Question

我目前正在使用Python 3.4。当我调用nltk.text时，我收到以下错误：

Traceback (most recent call last):
  File "<pyshell#20>", line 1, in <module>
    nltk.text(tokens)
TypeError: 'module' object is not callable

有人可以帮帮我吗？

Answer 1

正如@jonrsharpe所说，nltk.text是一个模块，而不是一个类或一个函数。

>>> import nltk
>>> nltk.text
<module 'nltk.text' from '/usr/local/lib/python3.4/dist-packages/nltk/text.py'>

但是在

中有一个课程调用Text

>>> nltk.text.Text
<class 'nltk.text.Text'>

然而，您可以跳过命名空间，因为它未被发现＆＃34;到nltk超类：

>>> import nltk
>>> nltk.Text
<class 'nltk.text.Text'>

它是一个读取令牌（即字符串列表）的类对象，并将它们处理成＆＃34; nltk-able＆＃34;语料库。 E.g。
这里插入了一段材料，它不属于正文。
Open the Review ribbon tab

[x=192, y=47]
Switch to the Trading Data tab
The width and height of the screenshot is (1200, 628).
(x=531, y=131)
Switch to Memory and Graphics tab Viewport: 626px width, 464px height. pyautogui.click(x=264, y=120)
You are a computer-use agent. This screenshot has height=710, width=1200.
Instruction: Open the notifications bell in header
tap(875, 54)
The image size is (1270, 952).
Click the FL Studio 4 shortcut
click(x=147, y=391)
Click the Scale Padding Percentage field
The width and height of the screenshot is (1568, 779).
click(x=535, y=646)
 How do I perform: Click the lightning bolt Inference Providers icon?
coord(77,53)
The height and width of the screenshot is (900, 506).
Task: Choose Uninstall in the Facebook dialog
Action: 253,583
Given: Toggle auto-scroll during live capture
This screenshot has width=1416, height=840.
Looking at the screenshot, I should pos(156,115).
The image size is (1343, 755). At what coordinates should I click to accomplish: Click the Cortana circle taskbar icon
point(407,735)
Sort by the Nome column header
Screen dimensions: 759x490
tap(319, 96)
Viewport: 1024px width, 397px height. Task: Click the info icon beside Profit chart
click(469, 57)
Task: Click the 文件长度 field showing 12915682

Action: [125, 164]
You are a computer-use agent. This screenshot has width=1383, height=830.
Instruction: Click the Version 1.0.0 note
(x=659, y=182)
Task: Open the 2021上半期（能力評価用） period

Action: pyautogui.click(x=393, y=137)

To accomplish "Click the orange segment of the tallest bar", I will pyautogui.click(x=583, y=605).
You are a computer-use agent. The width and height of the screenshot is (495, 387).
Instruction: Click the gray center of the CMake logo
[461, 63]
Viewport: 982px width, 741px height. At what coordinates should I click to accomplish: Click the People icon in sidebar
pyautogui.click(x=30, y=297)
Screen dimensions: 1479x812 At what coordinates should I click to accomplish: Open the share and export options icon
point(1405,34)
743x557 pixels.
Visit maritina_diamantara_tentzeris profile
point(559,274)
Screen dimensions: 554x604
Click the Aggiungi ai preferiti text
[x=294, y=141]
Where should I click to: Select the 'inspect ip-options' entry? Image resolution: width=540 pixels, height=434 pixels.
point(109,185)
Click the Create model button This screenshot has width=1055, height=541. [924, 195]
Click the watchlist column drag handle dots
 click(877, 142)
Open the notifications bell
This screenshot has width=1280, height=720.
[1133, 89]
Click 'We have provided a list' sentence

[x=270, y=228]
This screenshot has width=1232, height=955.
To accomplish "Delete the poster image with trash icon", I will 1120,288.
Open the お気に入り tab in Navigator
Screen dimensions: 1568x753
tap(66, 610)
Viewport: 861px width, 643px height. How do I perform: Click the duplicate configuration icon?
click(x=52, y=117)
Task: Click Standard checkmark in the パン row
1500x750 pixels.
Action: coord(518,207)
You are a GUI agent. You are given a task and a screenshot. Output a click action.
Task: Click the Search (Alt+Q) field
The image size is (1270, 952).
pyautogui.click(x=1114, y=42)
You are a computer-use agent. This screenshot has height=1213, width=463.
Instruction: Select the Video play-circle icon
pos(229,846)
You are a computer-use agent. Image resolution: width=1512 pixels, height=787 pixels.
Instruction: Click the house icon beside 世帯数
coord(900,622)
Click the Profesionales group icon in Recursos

>>> from nltk import word_tokenize
>>> string = "This is a small foobar corpus, with foobar sentence. Hello World, yes it's a foobar day"
>>> mycorpus = nltk.Text(word_tokenize(string))>>> mycorpus
<Text: This is a small foobar corpus , with...>

使用Text对象，您可以执行多个语料库分析：

>> mycorpus
<Text: This is a small foobar corpus , with...>
>>> mycorpus.count('foobar')
3
>>> mycorpus.concordance('foobar')
Displaying 3 of 3 matches:
                                    foobar corpus , with foobar sentence . Hel
                                    foobar sentence . Hello World , yes it 's 
                                    foobar day
>>> mycorpus.index('foobar') # i.e. first instance of 'foobar'
4
>>> mycorpus.vocab()
FreqDist({'foobar': 3, ',': 2, 'a': 2, 'Hello': 1, 'small': 1, 'day': 1, 'is': 1, 'yes': 1, 'corpus': 1, 'This': 1, ...})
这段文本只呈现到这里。